How to complete this task:
Please answer these questions from the Bar Commission statement below:
1. For how many years has the writer been an appellate attorney?
2. Of which organization is the writer the current president?
3. What did the writer keep returning to so that the groups' choices reflected their purpose?

I have been an appellate attorney for 11 years. Working with trial counsel has allowed me to form relationships with attorneys in nearly all practice areas. And in this collaboration, I learned the importance of compromise and relying on each other’s strengths to achieve a common goal. I believe these skills are critical in the Bar Commission.
I have put those skills to use in my service to the Bar. I have served for 10 years on the Women Lawyers of Utah’s board and am its current president. I also helped to form the LGBT & Allied Lawyers of Utah, and served for four years on its board.
In these roles, I listened and strived to make sure more voices within our community were heard. I returned again and again to our mission statements to ensure that our choices—including our decisions about how and when to spend money—reflected the purpose of the organization. I focused my efforts on making sure that we provided valuable services and benefits to the people who choose to join our groups. I believe that these skills are also critical in the Bar Commission.

Data extract:
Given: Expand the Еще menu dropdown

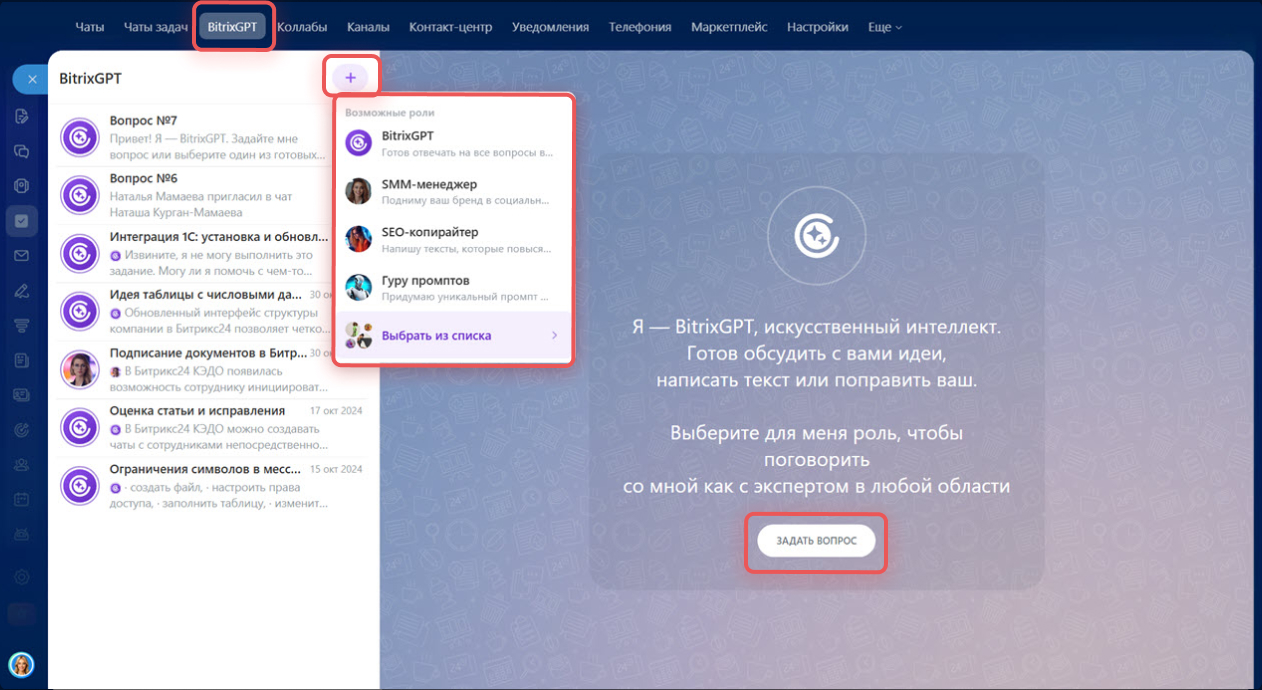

Written solution:
1. 11 years
2. The Women Lawyers of Utah
3. The groups' mission statements